#### Problem details
Set out exactly, and only, the lines running from the one containing "The height and width of the screenshot is (467, 868)." to the bottom of the listing below; pictures stay out.

#### Data records
——————
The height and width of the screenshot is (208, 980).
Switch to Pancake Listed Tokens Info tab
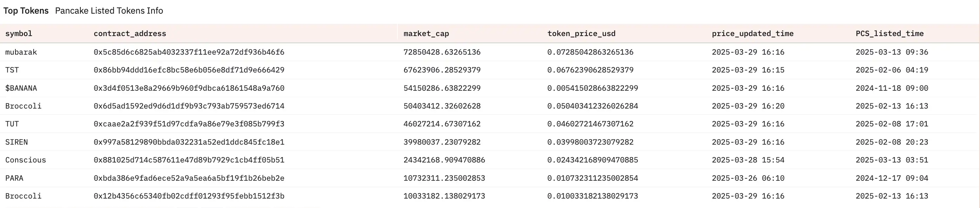click(109, 11)
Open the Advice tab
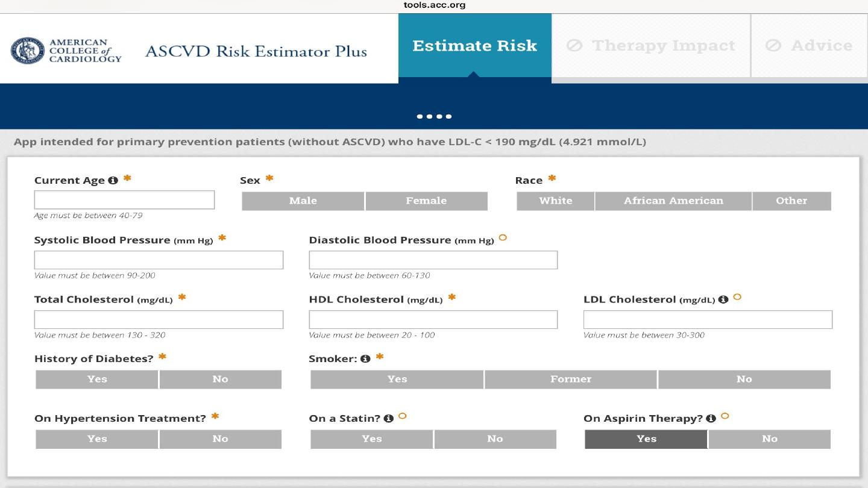Screen dimensions: 868x488 click(x=810, y=46)
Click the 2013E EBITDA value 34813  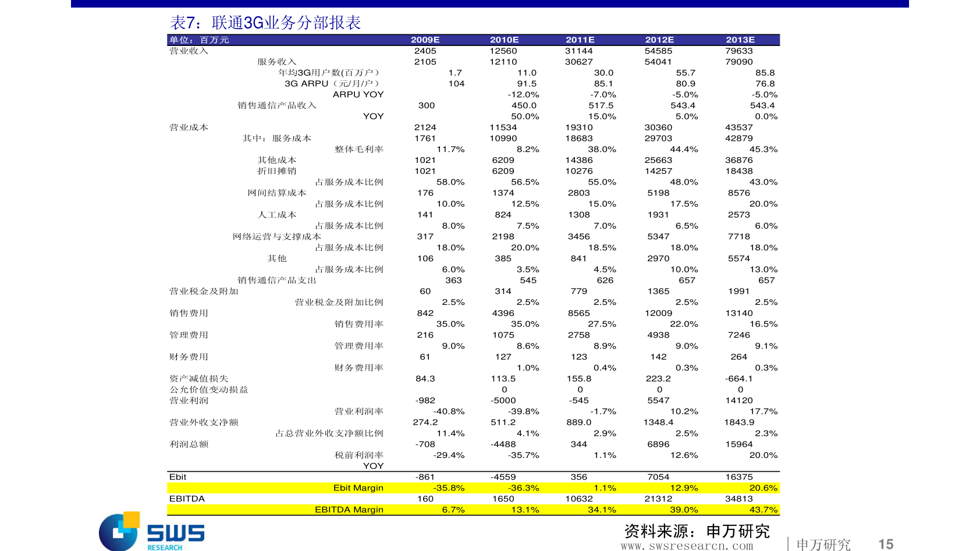point(739,499)
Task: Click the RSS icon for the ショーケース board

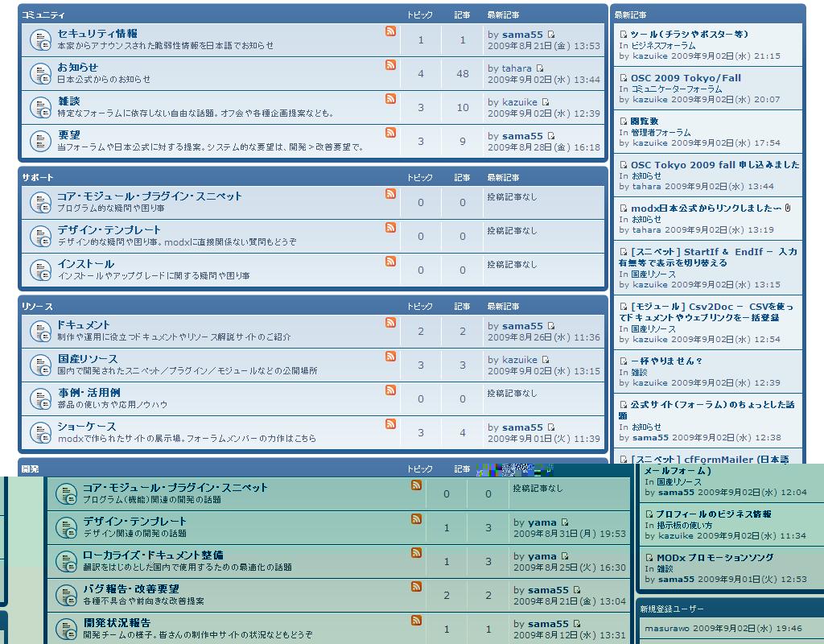Action: click(390, 424)
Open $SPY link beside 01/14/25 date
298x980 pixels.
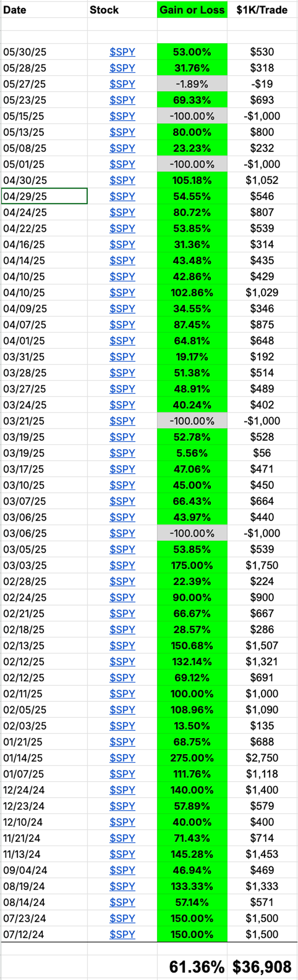(122, 757)
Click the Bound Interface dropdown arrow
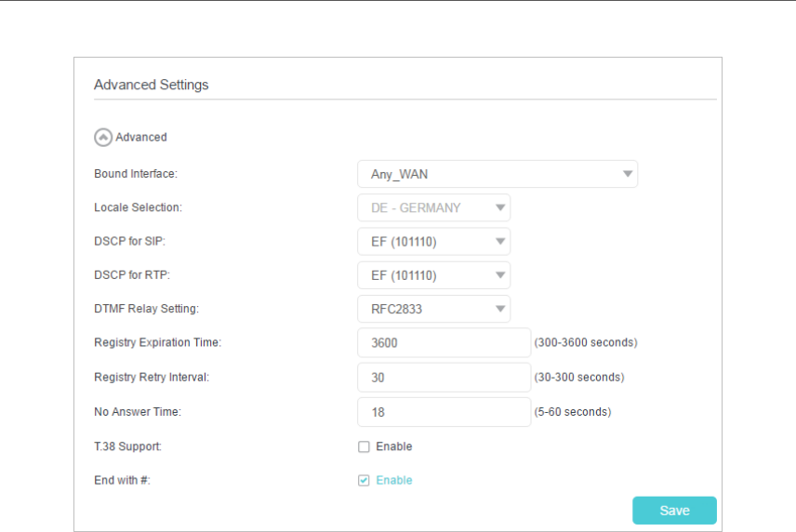Screen dimensions: 796x532 pyautogui.click(x=629, y=174)
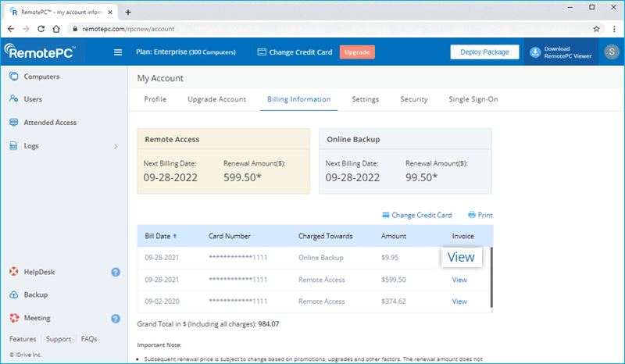Expand the Logs submenu chevron
The width and height of the screenshot is (625, 364).
pyautogui.click(x=116, y=146)
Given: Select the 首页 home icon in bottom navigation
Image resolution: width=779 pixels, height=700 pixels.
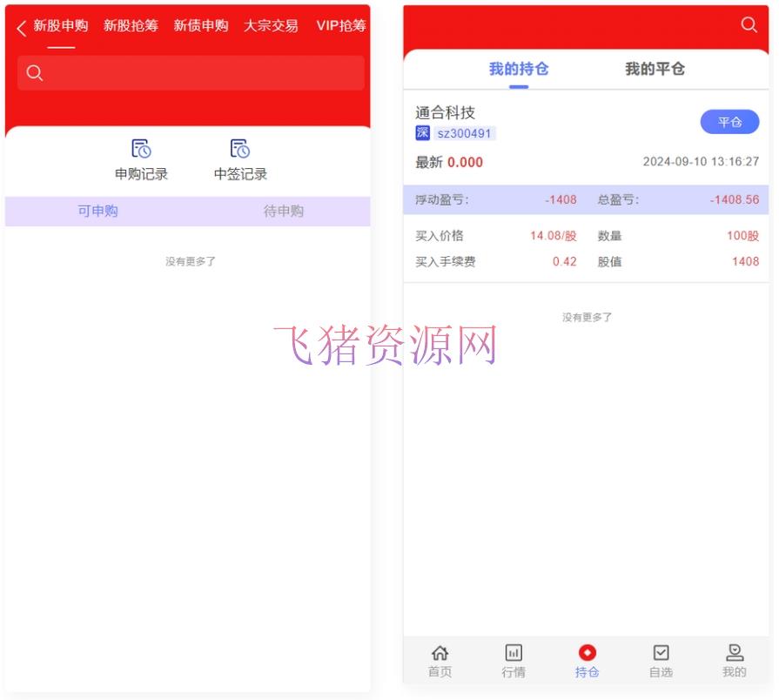Looking at the screenshot, I should [x=440, y=660].
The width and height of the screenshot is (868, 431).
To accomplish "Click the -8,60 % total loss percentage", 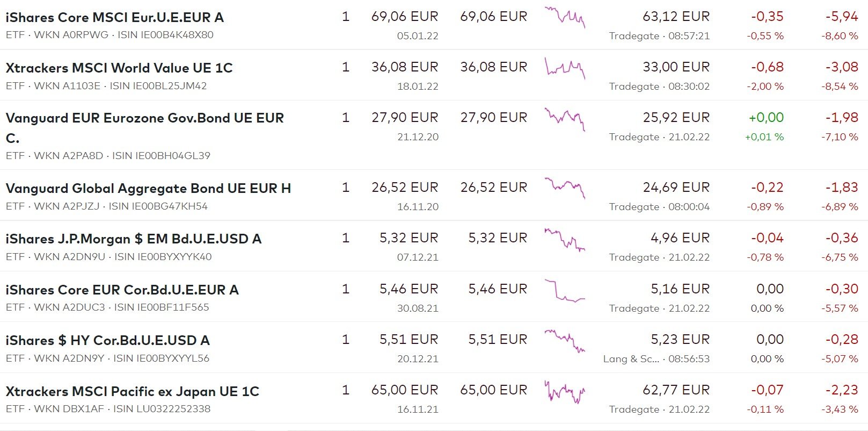I will pos(840,36).
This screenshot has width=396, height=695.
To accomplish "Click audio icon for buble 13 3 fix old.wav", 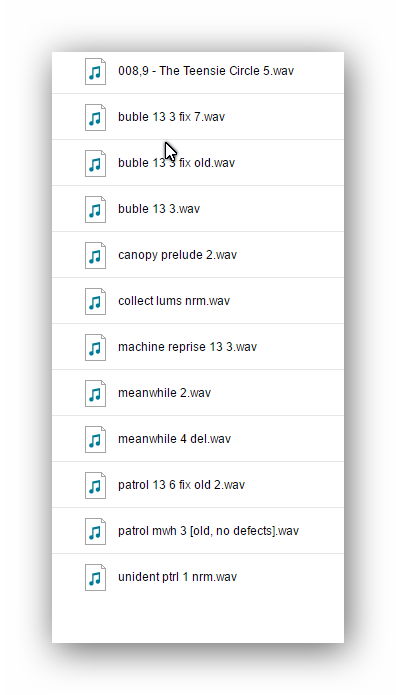I will point(95,164).
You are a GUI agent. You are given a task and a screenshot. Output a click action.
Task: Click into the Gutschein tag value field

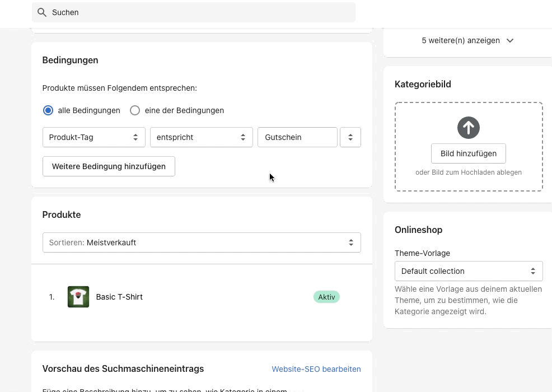coord(297,137)
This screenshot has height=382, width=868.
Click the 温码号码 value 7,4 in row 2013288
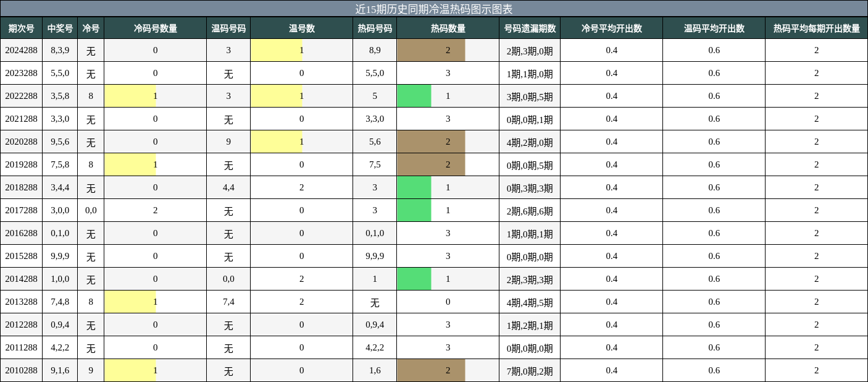point(228,302)
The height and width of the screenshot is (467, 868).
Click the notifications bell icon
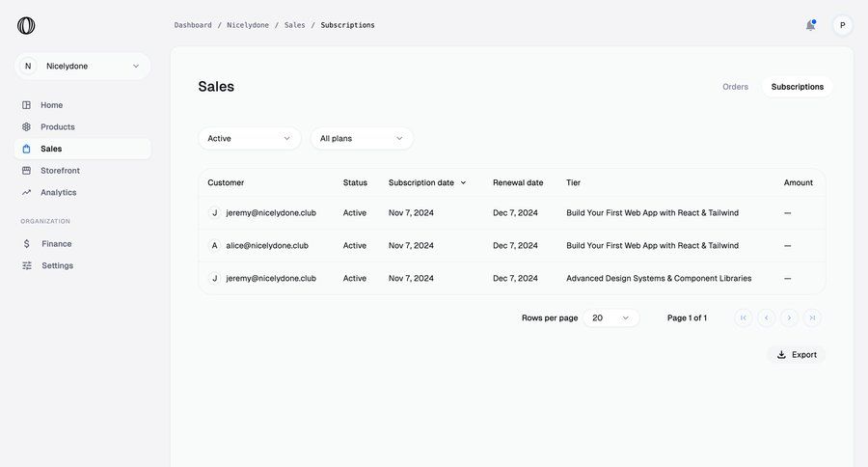pyautogui.click(x=810, y=25)
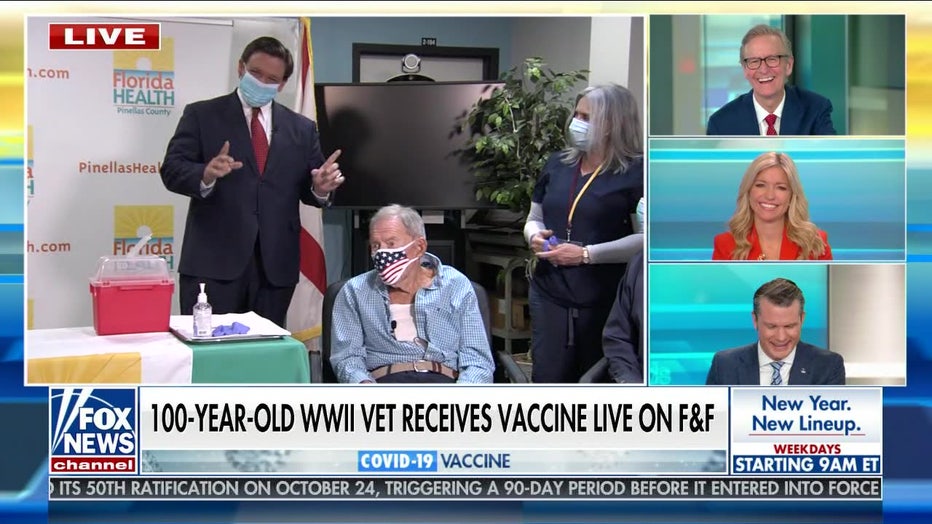This screenshot has height=524, width=932.
Task: Click the New Year. New Lineup. promo
Action: pos(806,414)
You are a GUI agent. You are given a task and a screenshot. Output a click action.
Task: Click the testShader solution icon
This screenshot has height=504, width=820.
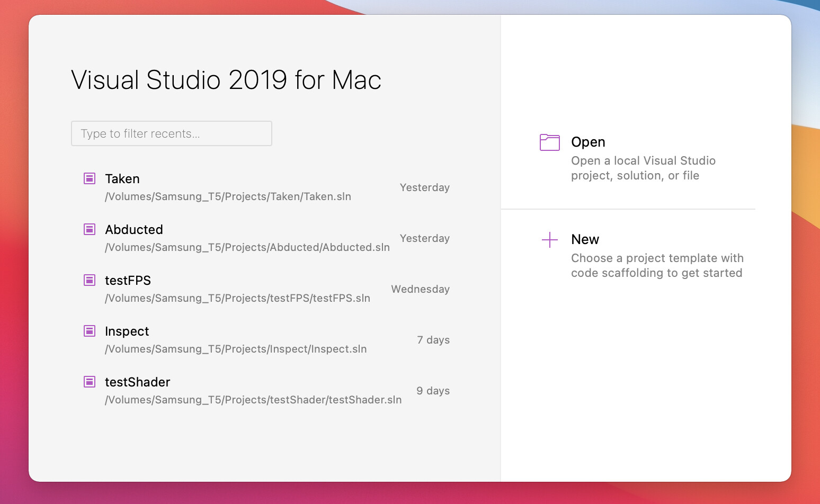tap(89, 382)
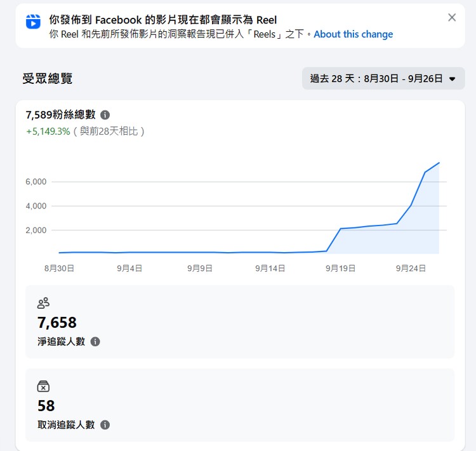Click the 9月19日 label on chart axis
The image size is (476, 451).
coord(340,268)
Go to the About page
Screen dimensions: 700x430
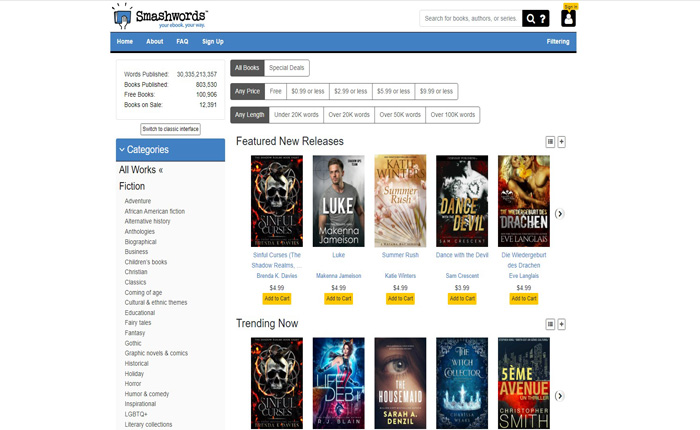(x=154, y=42)
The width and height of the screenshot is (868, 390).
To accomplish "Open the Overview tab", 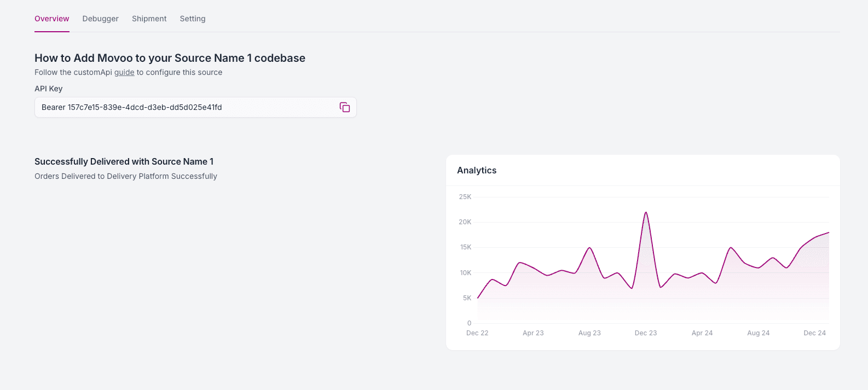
——————
#### Output below
The height and width of the screenshot is (467, 868).
Click the notifications bell icon
pyautogui.click(x=810, y=25)
This screenshot has height=524, width=932.
Task: Click the New Year. New Lineup. promo
Action: pos(806,414)
You are a GUI agent. You are given a task and a screenshot. Output a click action.
Task: Click the testShader solution icon
This screenshot has height=504, width=820.
tap(89, 382)
Click the 9月19日 label on chart axis
The image size is (476, 451).
coord(340,268)
Go to the About page
Screen dimensions: 700x430
(x=154, y=42)
The width and height of the screenshot is (868, 390).
To accomplish "Open the Overview tab", 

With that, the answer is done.